Di sisi lain, perlu pula mendorong produksi alat kesehatan dalam negeri. Sebab, dalam jangka panjang, kebutuhan pasar kesehatan Indonesia sangat besar.
"Sangat sedih rasanya jika market yang sangat besar ini, kita masih terus bergantung pada produk-produk negara lain," katanya.
Menurut Dono, di Inggris pun beberapa perusahaan pembuat mobil dan pesawat beralih membuat ventilator untuk membantu penanganan pasien Covid-19.
Hanya, Dono mengingatkan, pihak-pihak yang membuat ventilator harus mengikuti standar yang ada. Meski sudah jadi, kata dia, tak bisa langsung digunakan karena alat tersebut punya spesifikasi yang berbeda-beda dan perlu diuji terlebih dahulu.

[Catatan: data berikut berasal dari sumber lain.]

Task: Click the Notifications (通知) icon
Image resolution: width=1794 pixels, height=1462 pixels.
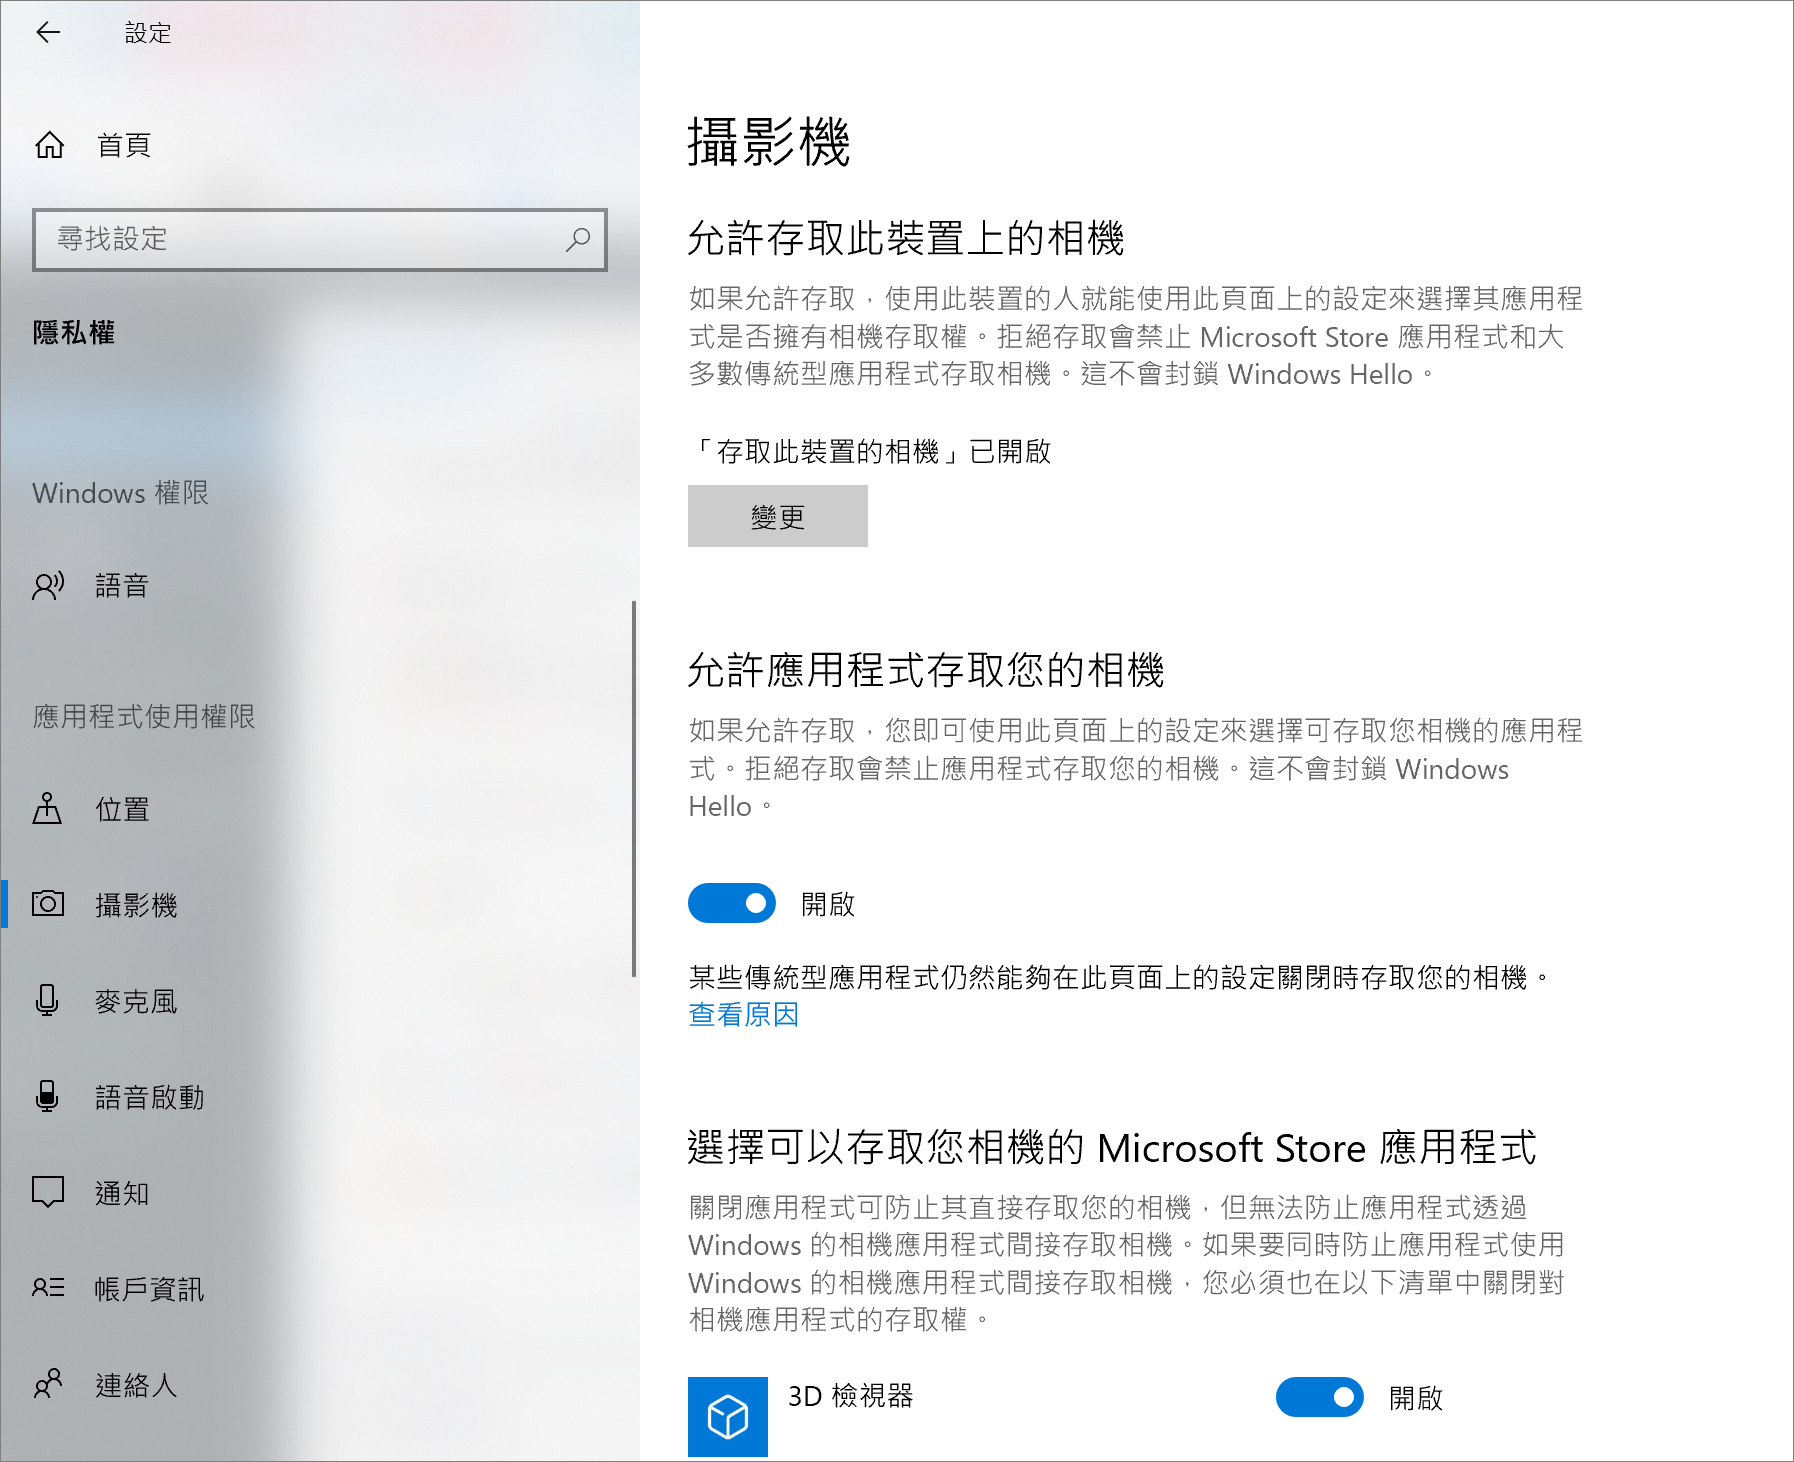Action: click(x=48, y=1192)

"Apakah itu sudah sesuai dengan fungsinya? Tidak ada risiko-risiko lain. Kemudian begitu sudah jadi, sudah siap digunakan, harus ada pelatihan yang tepat,” tuturnya.
“Dokternya harus dilatih, dokternya harus dibiasakan menggunakan alat tersebut.”

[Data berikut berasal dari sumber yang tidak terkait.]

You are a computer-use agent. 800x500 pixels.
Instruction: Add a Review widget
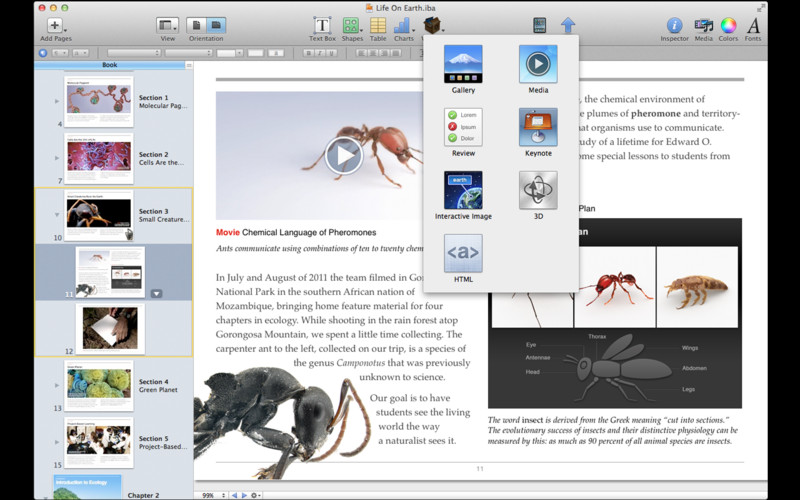463,127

Dono mengatakan, tak mudah mengoperasikan alat bantu pernapasan. Menurut dia, alat medis tersebuh hanya bisa digunakan pada ruang perawatan dan dokter tertentu.
"Karena ventilator itu memerlukan tenaga anestesi, dokter anestesi yang untuk mensedasi," kata dia.
Di dalam proses menggunakan ventilator, ujar Dono, pasien perlu dibius terlebih dahulu. Kemudian, dimasukkan sebuah alat ke dalam rongga pernapasan. Sehingga, pasien dalam kondisi dipaksa bernapas.
Maka, saat melakukan hal itu perlu ruangan perawatan intensif. Namun, kata Dono, tak semua rumah sakit punya ruangan seperti itu. Misalnya, ruang ICU. Di samping itu, dokter spesialis anestesi harus ada di rumah sakit.
"Dokter anestesi jumlahnya juga terbatas di rumah sakit dan kapasitas ruang insentif care juga tidak terlalu banyak," ucapnya.